Look through the entries and count each line that includes the string "Task". Reply with the number alone.

:: RECORDS TO USE ::

--*--

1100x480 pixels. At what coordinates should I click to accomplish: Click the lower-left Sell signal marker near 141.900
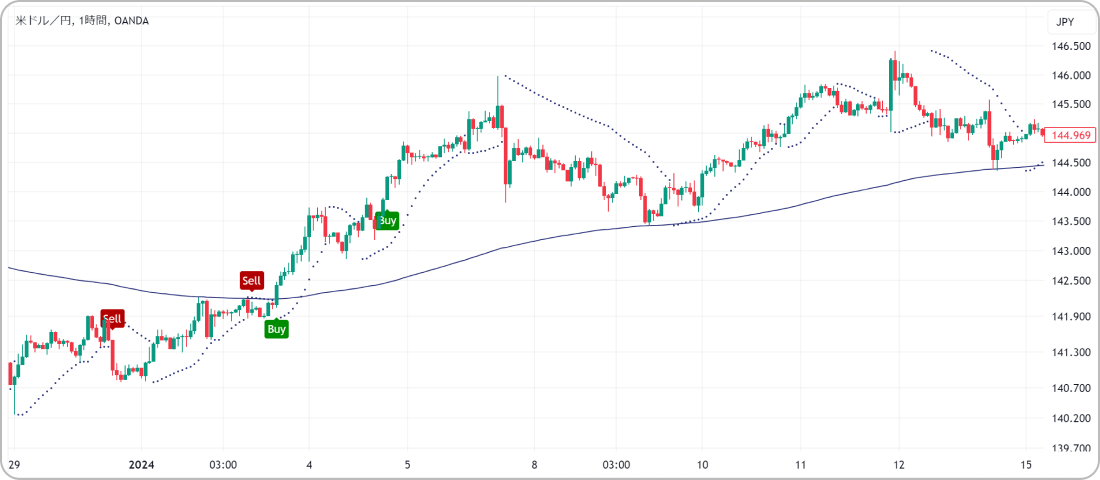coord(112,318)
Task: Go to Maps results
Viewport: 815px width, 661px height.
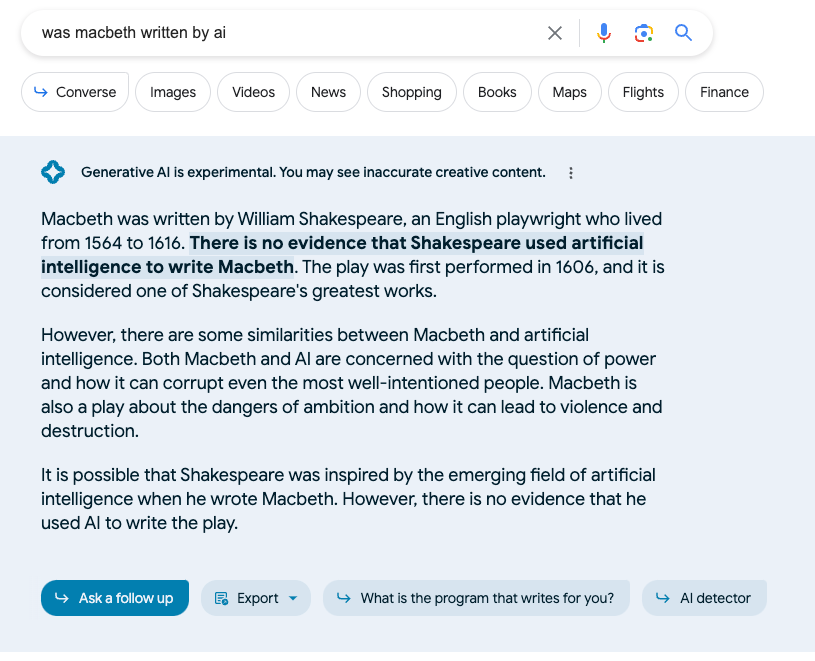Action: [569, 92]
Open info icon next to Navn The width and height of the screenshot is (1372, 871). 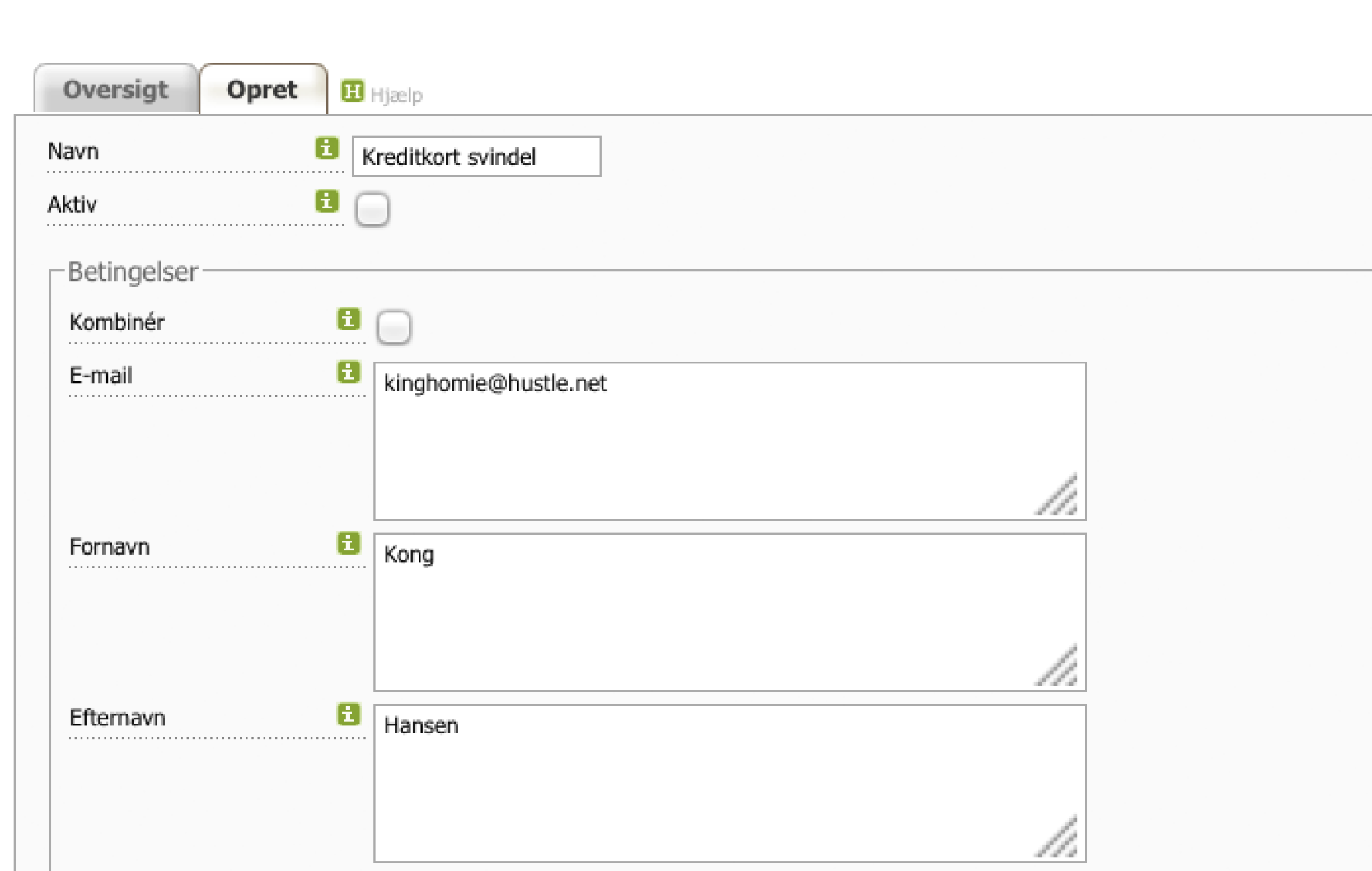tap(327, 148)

--*--

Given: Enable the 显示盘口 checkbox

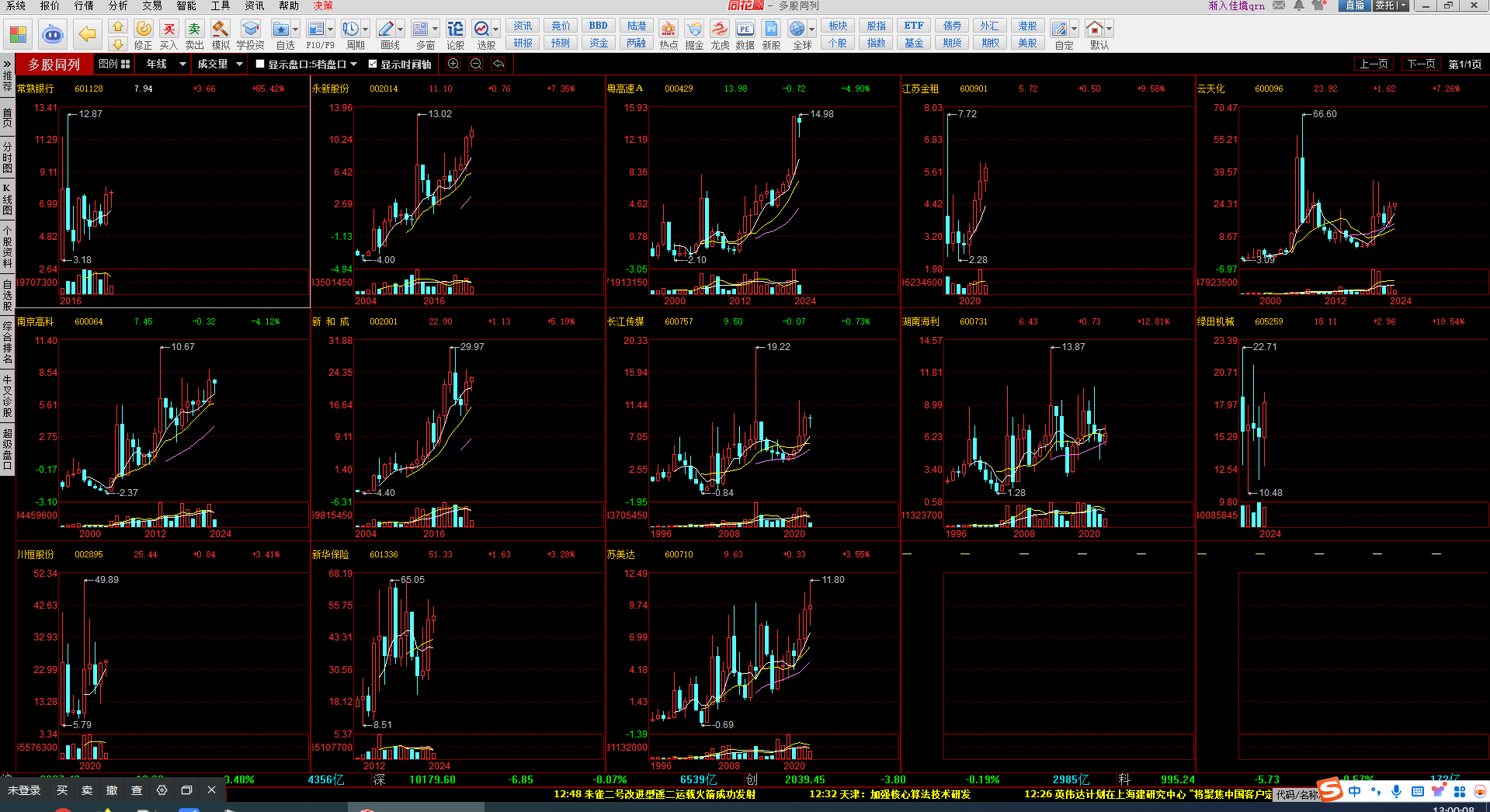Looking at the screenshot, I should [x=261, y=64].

--*--

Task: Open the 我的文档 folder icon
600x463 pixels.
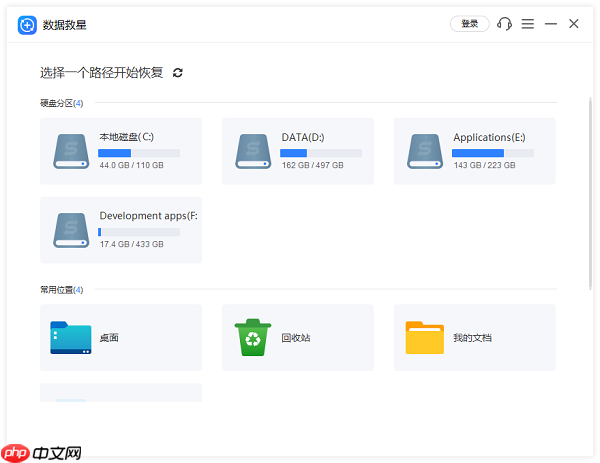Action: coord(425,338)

--*--

:: OUTPUT ::
2